Effective incident response is a process: the same one, every time, learned by rote so you can execute it under pressure with degraded judgment at 3am. NIST 800-61 codifies the phases. This lesson is the working version.
The phases
Preparation → Detection → Containment → Eradication → Recovery → Lessons
(always-on) (alert fires) (stop the bleed) (kick them out) (back to green) (post-mortem)
Each phase has a clear goal. Skipping or merging them is how incidents become disasters.
1. Preparation (the part nobody respects)
The IR work that matters most happens before the incident. Specifically:
- A runbook for each common incident class — credential leak, ransomware-on-laptop, AWS-key compromise, prod-DB-access from non-prod. The runbook tells the on-call exactly what to do, in numbered steps, with screenshots.

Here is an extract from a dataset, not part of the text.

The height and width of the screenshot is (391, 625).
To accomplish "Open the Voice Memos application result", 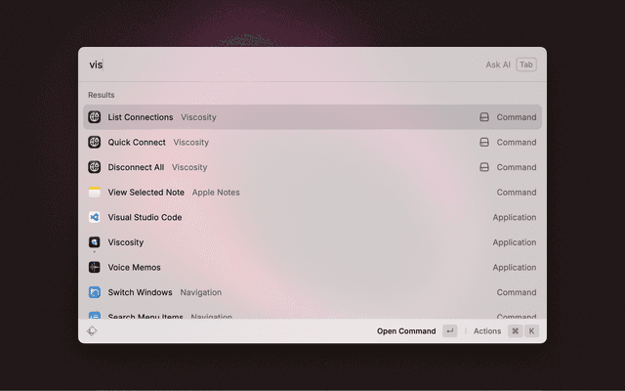I will point(134,268).
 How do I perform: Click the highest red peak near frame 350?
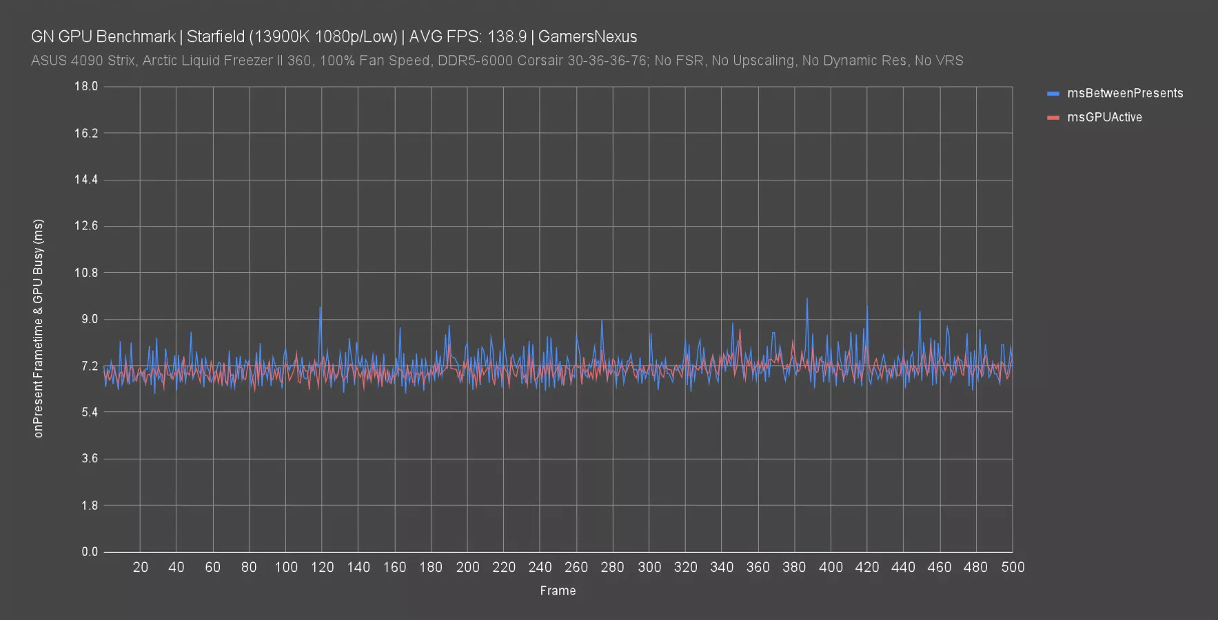740,330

- An out-of-band communication channel — a separate Slack workspace, Signal group, or PagerDuty conferences that doesn't depend on the system being attacked.

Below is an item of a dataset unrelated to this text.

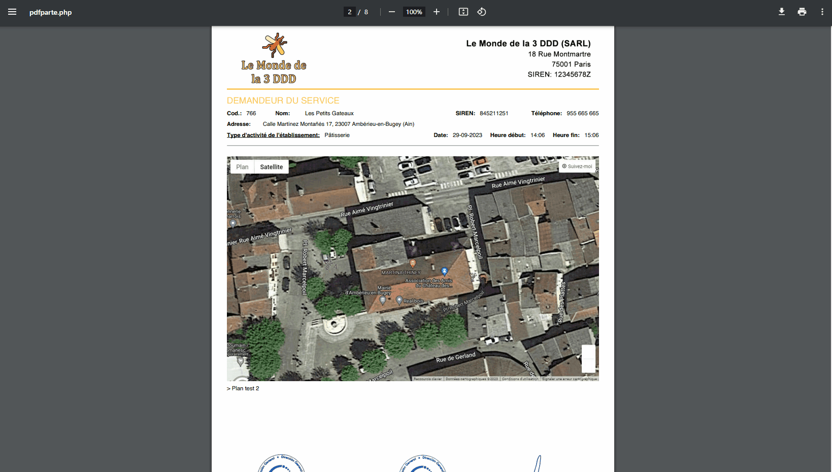Screen dimensions: 832x472
Task: Switch the map to Satellite view
Action: (x=272, y=167)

- A paging tree — who do we wake up, what's the escalation, who has authority to take prod down.
- Pre-baked credentials for incident response — read-only roles in every account so investigators don't have to ask for permissions during the incident.
- A retainer with an IR firm for major incidents (Mandiant, CrowdStrike, Volexity). Sign before you need them; you can't negotiate fees during a breach.
- Tabletop exercises every quarter. Run a simulated ransomware scenario with the on-call team. Find what's broken in calm conditions.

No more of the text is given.